■ TEXTE À ANALYSER:
________________________

Des résultats 2019 à la hauteur des enjeux inédits de 2020

2019 peut sembler "très loin" et la présentation des résultats de cette année-là apparaître "baroque", comme étant ceux "du monde d'avant", reconnaît Éric Lombard. Pourtant, a-t-il relevé, ce sont bien les "très bons résultats" 2019 qui donnent précisément à la Caisse des Dépôts "les moyens" d'assurer aujourd'hui plus que jamais le rôle "contracyclique" qui lui est traditionnellement attribué : "Notre capacité de prêteur est considérable, tout comme notre capacité à investir".

La Caisse des Dépôts affiche, pour l'exercice 2019, un résultat agrégé de 2,7 milliards d’euros au titre de son exercice 2019, contre 3,3 milliards en 2018. Le résultat de la section générale a progressé de 16,2 %, à 2 milliards d’euros, intégrant l’impact du rapprochement avec La Poste. Si celui des fonds d’épargne a, lui, chuté de 56 %, à 679 millions, il faut principalement y voir la conséquence de la baisse de l’inflation, qui a provoqué une baisse de 627 millions d’euros des revenus des obligations de la Caisse des Dépôts indexées sur l’inflation. La hausse de la rémunération versée par la Caisse des Dépôts à la Banque postale, au titre de sa mission d’accessibilité bancaire, a également pesé, à hauteur de 50 millions d’euros. À quoi s’est ajoutée la provision de 150 millions d’euros au titre des remises d’intérêts dans le cadre du plan Logement 2.

Le fléchissement du résultat des fonds d’épargne a pesé sur celui de la Banque des Territoires (652 millions d’euros en 2019, contre 1,02 milliard en 2018). En sachant en outre que la Banque des Territoires a "volontairement baissé ses exigences de rentabilité". Éric Lombard a notamment évoqué une année de "forte activité" avec, notamment, le doublement des investissements, à 1,4 milliard d’euros, un montant supérieur à l'objectif fixé il y a un an. Le volume des prêts est quant à lui "à peu près stable" et a marqué "une hausse récente", que ce soit sur le champ du logement social ou celui des collectivités locales. S'agissant des collectivités, "nous intervenons aujourd'hui beaucoup par types de territoires", a relevé le directeur général : Territoires d'industrie, Cœur de ville… Au sujet d’Action cœur de ville, la Caisse des Dépôts a pour l’heure engagé 77 millions d’euros d’investissements, 81 millions d’euros de prêts et débloqué 13 millions d’euros de crédits d’ingénierie.

________________________

■ CONSIGNES:
1 – D'après le texte sur les résultats de la Caisse des Dépôts, de quel pourcentage le résultat de la section générale a-t-il progressé en 2019 ?
2 – Dans le texte sur les résultats de la Caisse des Dépôts, substituez « réserve » à « provision », puis recopiez le passage situé entre « La Caisse des Dépôts affiche, pour » et « plan Logement 2. », ces mots inclus.
Les lignes qui suivent proviennent d'une autre source.

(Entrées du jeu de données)
________________________

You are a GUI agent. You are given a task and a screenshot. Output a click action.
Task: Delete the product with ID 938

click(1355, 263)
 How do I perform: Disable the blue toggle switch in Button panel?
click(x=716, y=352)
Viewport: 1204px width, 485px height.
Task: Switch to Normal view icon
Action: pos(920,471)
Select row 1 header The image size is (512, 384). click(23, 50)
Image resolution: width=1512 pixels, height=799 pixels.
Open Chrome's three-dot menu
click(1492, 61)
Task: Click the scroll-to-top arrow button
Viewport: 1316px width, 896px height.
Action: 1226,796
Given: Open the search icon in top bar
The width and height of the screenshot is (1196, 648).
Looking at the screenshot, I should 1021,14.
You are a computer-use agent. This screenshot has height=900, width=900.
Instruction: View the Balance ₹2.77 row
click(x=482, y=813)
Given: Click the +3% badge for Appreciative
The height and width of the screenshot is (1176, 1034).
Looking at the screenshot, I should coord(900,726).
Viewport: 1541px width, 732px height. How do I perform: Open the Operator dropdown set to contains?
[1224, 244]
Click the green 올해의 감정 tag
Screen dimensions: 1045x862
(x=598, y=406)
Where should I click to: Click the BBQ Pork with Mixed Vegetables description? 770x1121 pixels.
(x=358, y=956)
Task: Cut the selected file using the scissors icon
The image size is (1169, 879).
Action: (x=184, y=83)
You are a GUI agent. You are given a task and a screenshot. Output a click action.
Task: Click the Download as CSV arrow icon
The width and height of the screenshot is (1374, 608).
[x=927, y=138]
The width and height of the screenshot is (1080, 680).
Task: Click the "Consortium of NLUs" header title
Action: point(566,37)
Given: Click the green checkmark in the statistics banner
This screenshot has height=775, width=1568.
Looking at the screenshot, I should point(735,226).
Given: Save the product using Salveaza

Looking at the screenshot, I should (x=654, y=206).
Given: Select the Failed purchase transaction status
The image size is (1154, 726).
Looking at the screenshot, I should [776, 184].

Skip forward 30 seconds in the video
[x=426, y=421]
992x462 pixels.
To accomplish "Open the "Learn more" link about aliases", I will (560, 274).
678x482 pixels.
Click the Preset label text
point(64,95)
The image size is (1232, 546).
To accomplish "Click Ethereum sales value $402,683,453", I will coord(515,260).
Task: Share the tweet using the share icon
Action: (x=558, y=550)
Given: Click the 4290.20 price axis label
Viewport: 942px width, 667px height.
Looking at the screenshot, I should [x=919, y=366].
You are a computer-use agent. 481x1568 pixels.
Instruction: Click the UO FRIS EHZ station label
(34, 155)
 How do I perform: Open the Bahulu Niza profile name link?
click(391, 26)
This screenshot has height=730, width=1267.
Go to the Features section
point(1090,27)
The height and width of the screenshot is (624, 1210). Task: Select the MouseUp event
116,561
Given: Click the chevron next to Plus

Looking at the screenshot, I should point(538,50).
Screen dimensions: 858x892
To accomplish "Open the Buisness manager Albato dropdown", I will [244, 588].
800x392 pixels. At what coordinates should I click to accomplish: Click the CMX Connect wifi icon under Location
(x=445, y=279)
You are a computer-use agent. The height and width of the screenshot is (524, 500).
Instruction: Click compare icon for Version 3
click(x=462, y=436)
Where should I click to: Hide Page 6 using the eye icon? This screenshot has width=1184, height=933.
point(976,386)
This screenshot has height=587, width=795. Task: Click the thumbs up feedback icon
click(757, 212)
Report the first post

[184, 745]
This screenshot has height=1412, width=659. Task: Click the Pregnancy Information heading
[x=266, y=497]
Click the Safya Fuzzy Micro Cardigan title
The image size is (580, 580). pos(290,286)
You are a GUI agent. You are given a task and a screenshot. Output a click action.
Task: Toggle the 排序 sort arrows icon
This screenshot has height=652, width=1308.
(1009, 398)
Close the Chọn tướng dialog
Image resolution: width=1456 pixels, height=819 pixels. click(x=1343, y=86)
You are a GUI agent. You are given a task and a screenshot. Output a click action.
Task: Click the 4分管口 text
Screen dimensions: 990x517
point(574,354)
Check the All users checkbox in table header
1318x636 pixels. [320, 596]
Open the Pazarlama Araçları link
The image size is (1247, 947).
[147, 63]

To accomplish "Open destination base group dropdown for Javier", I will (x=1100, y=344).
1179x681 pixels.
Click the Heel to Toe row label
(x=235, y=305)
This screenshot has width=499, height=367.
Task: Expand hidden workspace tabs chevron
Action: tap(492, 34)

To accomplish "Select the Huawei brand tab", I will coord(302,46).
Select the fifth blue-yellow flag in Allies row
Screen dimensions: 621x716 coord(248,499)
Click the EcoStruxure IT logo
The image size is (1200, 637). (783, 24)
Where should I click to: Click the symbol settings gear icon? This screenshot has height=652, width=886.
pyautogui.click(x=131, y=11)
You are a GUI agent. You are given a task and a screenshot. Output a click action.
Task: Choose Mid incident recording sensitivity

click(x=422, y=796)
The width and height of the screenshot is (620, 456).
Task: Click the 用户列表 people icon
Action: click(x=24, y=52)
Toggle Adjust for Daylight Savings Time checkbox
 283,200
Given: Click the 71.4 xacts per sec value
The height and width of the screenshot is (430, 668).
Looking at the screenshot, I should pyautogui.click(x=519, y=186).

________________________

■ CORRIGÉ DES ACTIVITÉS:
1 – Il a progressé de 16,2 %, à 2 milliards d'euros.

2 –
La Caisse des Dépôts affiche, pour l'exercice 2019, un résultat agrégé de 2,7 milliards d’euros au titre de son exercice 2019, contre 3,3 milliards en 2018. Le résultat de la section générale a progressé de 16,2 %, à 2 milliards d’euros, intégrant l’impact du rapprochement avec La Poste. Si celui des fonds d’épargne a, lui, chuté de 56 %, à 679 millions, il faut principalement y voir la conséquence de la baisse de l’inflation, qui a provoqué une baisse de 627 millions d’euros des revenus des obligations de la Caisse des Dépôts indexées sur l’inflation. La hausse de la rémunération versée par la Caisse des Dépôts à la Banque postale, au titre de sa mission d’accessibilité bancaire, a également pesé, à hauteur de 50 millions d’euros. À quoi s’est ajoutée la réserve de 150 millions d’euros au titre des remises d’intérêts dans le cadre du plan Logement 2.